His conscience. Like her, Reed could picture the French civilians dying needlessly.

Kendrick considered the new information for a moment.

No, they don’t sound like bombers. But Hartung is still working from Granville. Destroying the town will destroy Hugin and Munin, too, whatever they are.’

‘Sir, Granville is a civilian target,’ Reed said forcefully.

‘Lieutenant, this is total war. There are no civilian targets.’ More quietly, ‘George, I sympathize, but there is too much at stake.’
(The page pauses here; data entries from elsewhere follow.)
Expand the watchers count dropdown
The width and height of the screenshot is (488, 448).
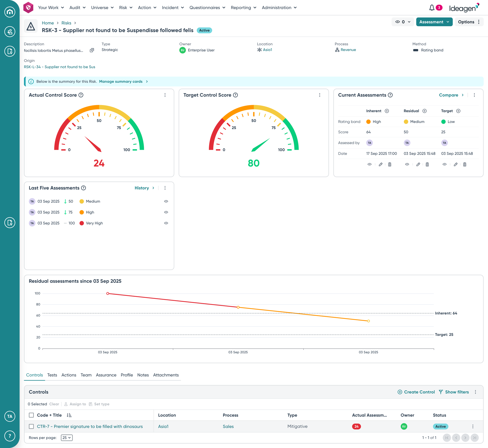[403, 22]
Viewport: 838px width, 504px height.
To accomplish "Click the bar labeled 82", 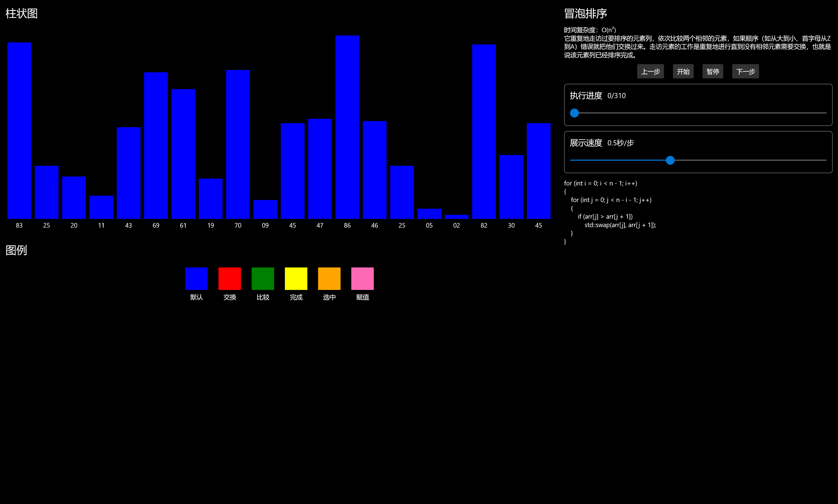I will pos(484,132).
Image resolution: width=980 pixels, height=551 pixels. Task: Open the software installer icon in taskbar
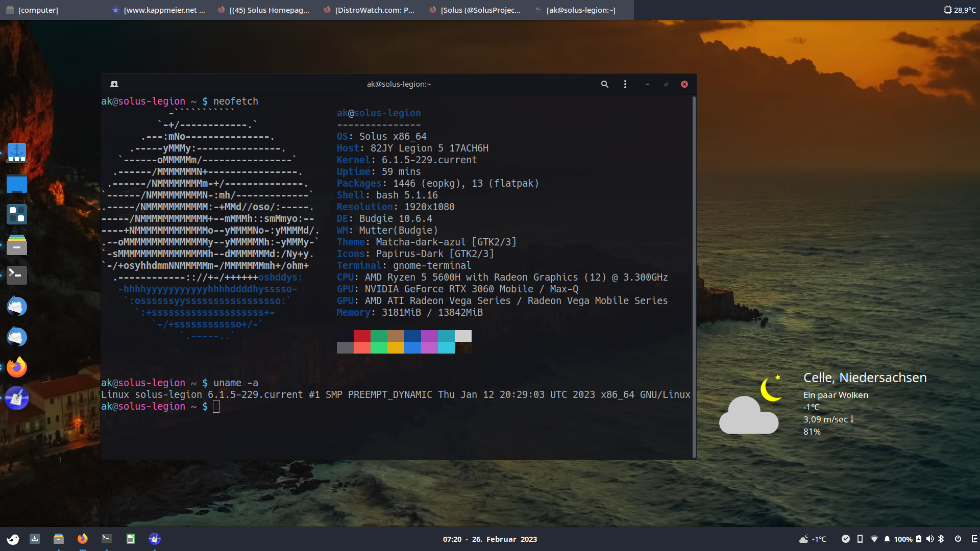[x=35, y=539]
‘I strongly recommend, sir, that we don’t go ahead with the raid until we know precisely what we are dealing with,’

Roz declared.

‘My dear, the planes took off twenty minutes ago. They’ll be in France in less than a quarter of an hour. An hour from now, Granville will have been removed from the map. After that, there will be nothing left of Hartung except... thought and memory.’

‘That was impressive even for you, Doctor. You persuaded that man that you were a nun, of all things. That was the worst acting performance I have ever seen, and you got away with it!’